With the PolyScope, move the robot to an other position such as the tag remains in the image and repeat data acquisition by a left mouse click. We recommend to acquire data at 8 to 10 different robot positions.
A right mouse click ends this step exiting the binary.
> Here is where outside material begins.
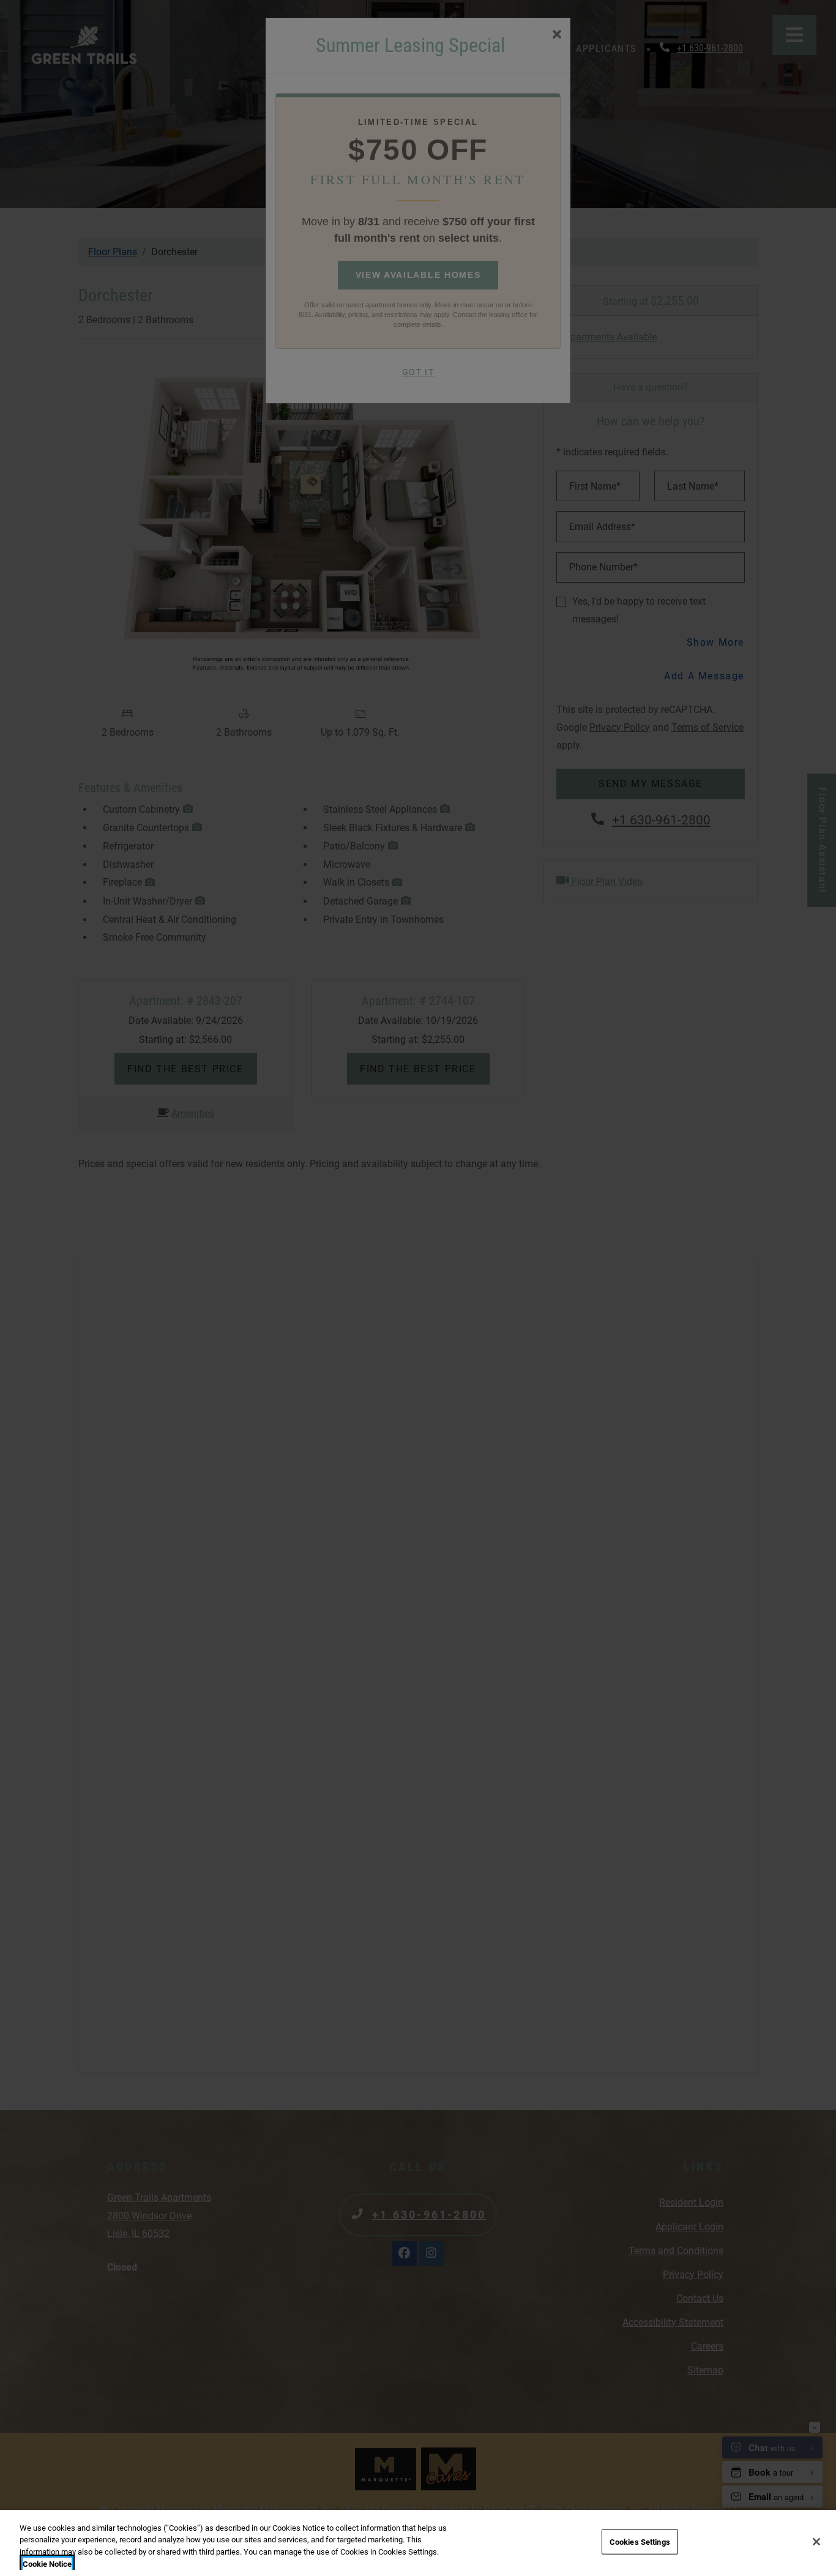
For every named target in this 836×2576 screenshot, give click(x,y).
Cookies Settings (640, 2542)
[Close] (816, 2541)
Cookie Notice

This is the output when 8 different positions are considered:
$ ./visp-acquire-universal-robots-calib-data --ip 192.168.30.10 --output-folder data-ur
Image size: 640 x 480
Found camera with name: "Camera"
Save: data-ur/ur_image-1.png and data-ur/ur_pose_rPe_1.yaml
Save: data-ur/ur_image-2.png and data-ur/ur_pose_rPe_2.yaml
Save: data-ur/ur_image-3.png and data-ur/ur_pose_rPe_3.yaml
Save: data-ur/ur_image-4.png and data-ur/ur_pose_rPe_4.yaml
Save: data-ur/ur_image-5.png and data-ur/ur_pose_rPe_5.yaml
Save: data-ur/ur_image-6.png and data-ur/ur_pose_rPe_6.yaml
Save: data-ur/ur_image-7.png and data-ur/ur_pose_rPe_7.yaml
Save: data-ur/ur_image-8.png and data-ur/ur_pose_rPe_8.yaml
The source code corresponding to the binary is available in visp-acquire-universal-robots-calib-data.cpp. If your setup is different, it could be easily adapted to your robot or camera.
4.2.2 Compute tag poses
Given the camera intrinsic parameters and the set of images, you can compute the camera pose running (adapt the tag size parameter to your use case):
$ ./visp-compute-apriltag-poses \
--tag-size 0.0248 \
--input data-ur/ur_image-%d.png \
--intrinsic data-ur/ur_camera.xml \
--output data-ur/ur_pose_cPo_%d.yaml
4.2.3: Estimate extrinsic transformation
Finally you can estimate the extrinsic transformation between end-effector and you camera, running:
$ ./visp-compute-eye-to-hand-calibration \
--data-path . \
--rPe data-ur/ur_pose_rPe_%d.yaml \
--cPo data-ur/ur_pose_cPo_%d.yaml \
--output-rPc data-ur/ur_rPc.yaml \
--output-ePo data-ur/ur_ePo.yaml
In data-ur folder, it will save:
- ur_rMc.yaml file that contains the pose as a vpPoseVector
- ur_rMc.txt file that contains the corresponding homogeneous matrix transformation.
It will also save these two other files:
- ur_ePo.yaml file that gives the transformation between the end-effector and the apriltag as a pose vector
- ur_ePo.txt file that gives the transformation between the end-effector and the apriltag as an homogeneous matrix.